Incorrect. A random string of 20 characters will have sequential characters 50% of the time, whatever your measure of sequential is. So excluding those actually results in a non-random password. Doesn't matter much as it would take 100 billion years to crack anyway. But with that in mind even if it would make it weaker you could safely ignore it.
 
Now that you guys are finished comparing passwords and sizes I would like to ask a question.

Security firm Wolfpack Information Risk estimates that cybercrime costs South Africans between R2.5 billion and R5.8 billion annually.
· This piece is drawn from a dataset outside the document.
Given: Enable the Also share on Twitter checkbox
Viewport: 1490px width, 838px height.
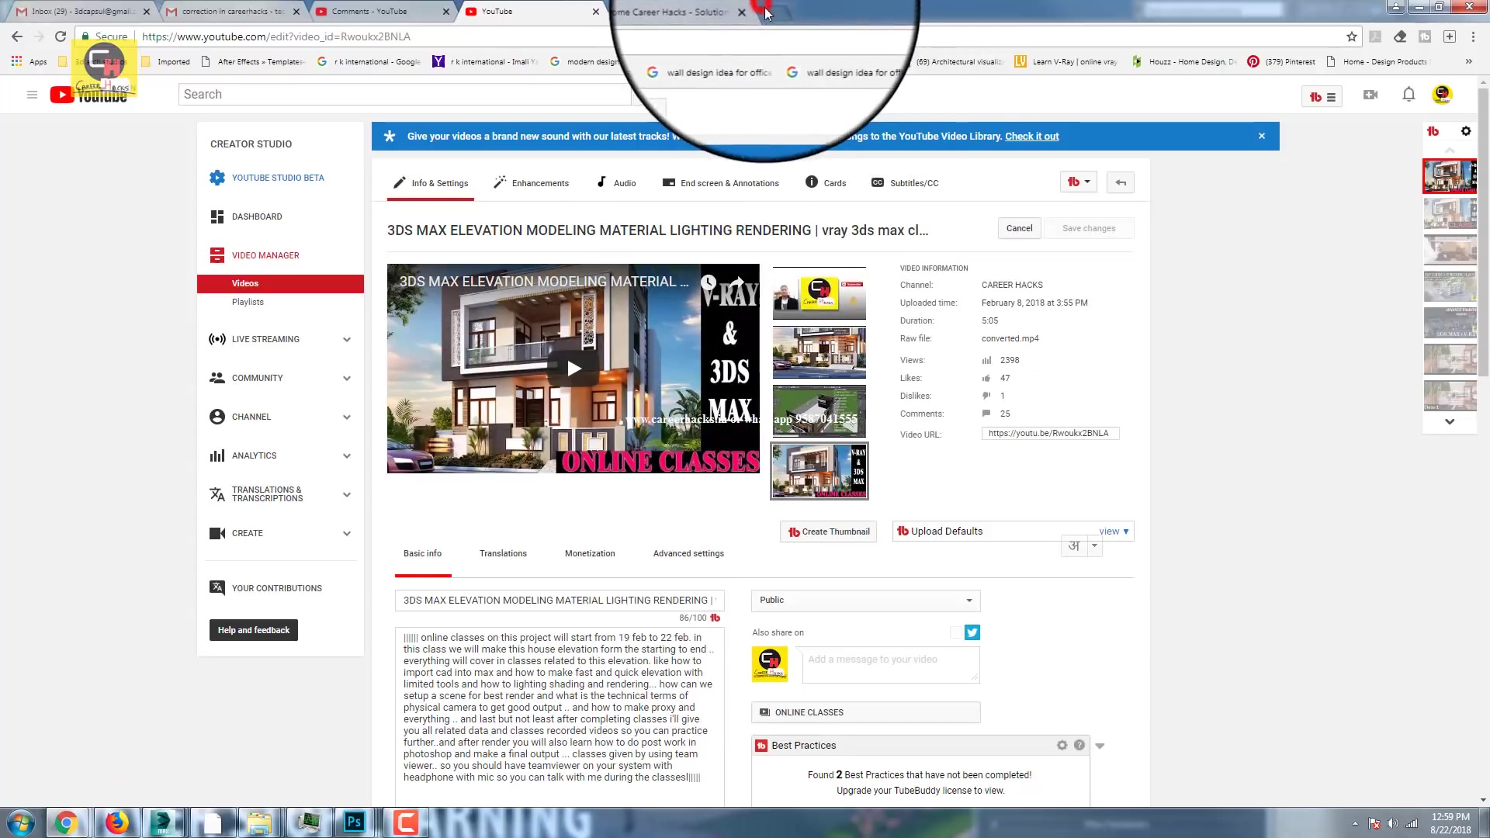Looking at the screenshot, I should 956,632.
How do they come to these figures?. I would like to know. Serious question.
 
Incorrect. A random string of 20 characters will have sequential characters 50% of the time, whatever your measure of sequential is.
Perhaps you'd like to substantiate that claim, given the normal password boundaries of letters (upper and lower), numbers, punctuation and "special characters"?

Perhaps with the maths that led you to believe that in a random string of chars, 1 out of every two will have at least one "consecutive" char?
 
It seems one of the most important considerations has not been mentioned, which is to use 2 factor authentication whenever it is available.
 
It seems one of the most important considerations has not been mentioned, which is to use 2 factor authentication whenever it is available.
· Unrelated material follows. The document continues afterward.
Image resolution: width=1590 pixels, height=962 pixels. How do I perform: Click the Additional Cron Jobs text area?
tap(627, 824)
I only use two multifactor authentication for accounts of particular significance. 99% of the time I'm perfectly happy to just have a unique 15 digit password supplied by LastPass. If it gets hacked I can just change it when notified to, and it won't affect my other accounts.
 
Perhaps you'd like to substantiate that claim, given the normal password boundaries of letters (upper and lower), numbers, punctuation and "special characters"?

Perhaps with the maths that led you to believe that in a random string of chars, 1 out of every two will have at least one "consecutive" char?
26 letters x 2 + 10 = 62
So in a 20 character password a 1 out of 62 chance each character will be consecutive. So closer to 1 out of 3 for a 20 character password. Still pretty close though.
 
I only use two multifactor authentication for accounts of particular significance. 99% of the time I'm perfectly happy to just have a unique 15 digit password supplied by LastPass. If it gets hacked I can just change it when notified to, and it won't affect my other accounts.

Agreed - mostly it is only available to accounts of significance anyway (like Google, your bank, Dropbox).